Sur la politique économique

"On a eu depuis l'élection d’Emmanuel Macron un changement important de politique économique", constate Geoffroy Roux de Bézieux. "Pendant 30 ans, on a fait une politique de la demande, c'est-à-dire qu’on a aidé le consommateur plus que le producteur et cela nous a menés à une forme de l'heure, de désindustrialisation. Depuis 2017, on a changé de cap et on a fait ce qu'on appelle une politique de l'offre, c'est-à-dire qu’on va aider le producteur ; ça va créer de l'emploi et ça aidera la demande. C'est comme cela qu'on a créé pas loin de 1,5 million d’emplois. Cela a été fait essentiellement avec une baisse des impôts des entreprises. Et ce qui est très intéressant, c'est qu'au final, on a plus de recettes fiscales."

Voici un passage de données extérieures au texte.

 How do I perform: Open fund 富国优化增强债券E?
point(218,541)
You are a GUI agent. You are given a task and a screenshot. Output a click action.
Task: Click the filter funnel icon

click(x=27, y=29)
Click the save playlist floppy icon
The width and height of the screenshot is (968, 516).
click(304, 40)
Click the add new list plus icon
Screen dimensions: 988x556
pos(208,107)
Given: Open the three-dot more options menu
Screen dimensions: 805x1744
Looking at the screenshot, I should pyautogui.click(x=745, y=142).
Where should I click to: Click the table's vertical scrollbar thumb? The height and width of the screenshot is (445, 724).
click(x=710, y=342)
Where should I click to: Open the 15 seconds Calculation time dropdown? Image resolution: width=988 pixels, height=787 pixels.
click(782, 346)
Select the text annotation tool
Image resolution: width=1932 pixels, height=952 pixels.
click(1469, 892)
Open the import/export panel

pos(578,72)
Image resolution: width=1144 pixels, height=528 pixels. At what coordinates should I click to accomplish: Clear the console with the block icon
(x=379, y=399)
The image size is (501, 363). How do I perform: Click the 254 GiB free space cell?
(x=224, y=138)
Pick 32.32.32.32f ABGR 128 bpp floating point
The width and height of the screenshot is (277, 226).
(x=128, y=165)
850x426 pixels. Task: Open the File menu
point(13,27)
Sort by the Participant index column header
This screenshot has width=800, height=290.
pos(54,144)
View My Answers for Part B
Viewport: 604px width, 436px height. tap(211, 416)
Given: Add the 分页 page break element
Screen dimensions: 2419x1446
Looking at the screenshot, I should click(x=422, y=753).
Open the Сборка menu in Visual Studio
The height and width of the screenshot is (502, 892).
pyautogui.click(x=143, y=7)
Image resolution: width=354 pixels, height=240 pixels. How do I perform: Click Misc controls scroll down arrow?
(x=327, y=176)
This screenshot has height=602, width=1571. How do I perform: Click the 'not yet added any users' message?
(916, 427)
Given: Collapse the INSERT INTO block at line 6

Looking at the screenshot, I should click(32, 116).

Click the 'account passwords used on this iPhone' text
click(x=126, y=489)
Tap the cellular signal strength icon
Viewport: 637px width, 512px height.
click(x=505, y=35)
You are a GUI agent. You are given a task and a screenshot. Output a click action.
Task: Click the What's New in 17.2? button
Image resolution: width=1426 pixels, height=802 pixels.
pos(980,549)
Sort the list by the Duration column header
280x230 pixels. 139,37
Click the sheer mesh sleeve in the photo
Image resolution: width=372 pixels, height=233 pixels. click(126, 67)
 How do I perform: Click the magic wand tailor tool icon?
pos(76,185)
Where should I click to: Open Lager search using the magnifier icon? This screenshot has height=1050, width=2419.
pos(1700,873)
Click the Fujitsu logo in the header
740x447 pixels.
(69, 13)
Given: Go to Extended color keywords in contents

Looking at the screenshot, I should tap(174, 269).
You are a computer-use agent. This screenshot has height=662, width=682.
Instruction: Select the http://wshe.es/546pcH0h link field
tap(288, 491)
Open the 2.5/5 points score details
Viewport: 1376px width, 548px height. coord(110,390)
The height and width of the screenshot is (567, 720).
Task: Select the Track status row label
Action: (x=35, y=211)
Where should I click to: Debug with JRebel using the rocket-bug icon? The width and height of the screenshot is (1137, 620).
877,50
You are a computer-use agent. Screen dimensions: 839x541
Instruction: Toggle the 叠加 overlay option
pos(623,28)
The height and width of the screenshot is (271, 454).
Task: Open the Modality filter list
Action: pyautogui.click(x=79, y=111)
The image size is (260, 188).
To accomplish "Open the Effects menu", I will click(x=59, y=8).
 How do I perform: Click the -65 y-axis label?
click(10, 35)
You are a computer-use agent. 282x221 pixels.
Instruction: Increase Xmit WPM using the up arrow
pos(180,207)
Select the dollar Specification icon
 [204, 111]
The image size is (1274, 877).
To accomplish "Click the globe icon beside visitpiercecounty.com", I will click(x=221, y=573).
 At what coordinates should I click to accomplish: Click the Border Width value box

Sur la réforme des retraites

Pour Geoffroy Roux de Bézieux, cette réforme est "possible et elle est indispensable, parce que la démographie, c'est la seule science économique qui ne ment pas. Et malheureusement, la démographie fait qu’on aura de moins en moins de jeunes qui vont aller sur le marché du travail... Et l’espérance de vie continue à monter (...) En 45, il y avait 4 actifs pour un retraité, aujourd'hui c'est 1,6. Donc on a un problème mathématique simple : comme on a choisi collectivement, le Conseil national de la Résistance en 45, la retraite par répartition, c'est-à-dire les actifs payent pour les retraités, il n’y a pas 36 solutions (...) D'abord il faut bouger l'âge légal mais ce n'est pas le seul critère parce que ce qui compte au final, c'est l'âge effectif, l'âge auquel les gens partent réellement. Et ce qu'il faut savoir, c'est qu'il y a la moitié des Français qui partent avant l'âge légal. Donc, il faut regarder l'équation au total. Nous, ce qu'on propose est très simple, c'est ce qui existe en Allemagne : à partir d'un âge qu'on doit déterminer, ça peut être 50 ou 55, un examen médical par la médecine du travail ou la Sécurité sociale qui permet de dire si vous êtes apte ou pas à exercer le métier qui est le vôtre. Et à partir de là, il y a deux solutions : soit vous êtes inapte et on vous met en retraite anticipée comme c'est le cas déjà pour partie ou on vous propose une formation pour un autre métier parce qu’un des éléments sur les emplois des seniors sur lequel les entreprises ont un effort à faire, c'est que les seniors sont moins formés à partir de 50 ans que l'ensemble de la population salariée. Et ça, on voit bien que c'est un problème parce qu'on est amené à changer de métier et donc on propose un bilan de compétences obligatoire à 45 ans pour justement faire un point de l'employabilité, c'est-à-dire la capacité de quelqu'un à aller travailler ailleurs et lui proposer des formations dans ce sens-là".

Sur la guerre en Ukraine

Pour Geoffroy Roux de Bézieux, "la guerre en Ukraine met bien sûr en danger la croissance et l'emploi mais avant cela, elle met en danger le droit international, la démocratie. C’est pour cela que nous au Medef on a pris très vite le parti de soutenir les sanctions qui pénalisent à la fois les entreprises françaises qui sont en Russie d'un côté et les entreprises françaises en France et l'emploi croissance parce que d'une certaine manière  nos valeurs n'ont pas de prix, même si on doit souffrir économiquement".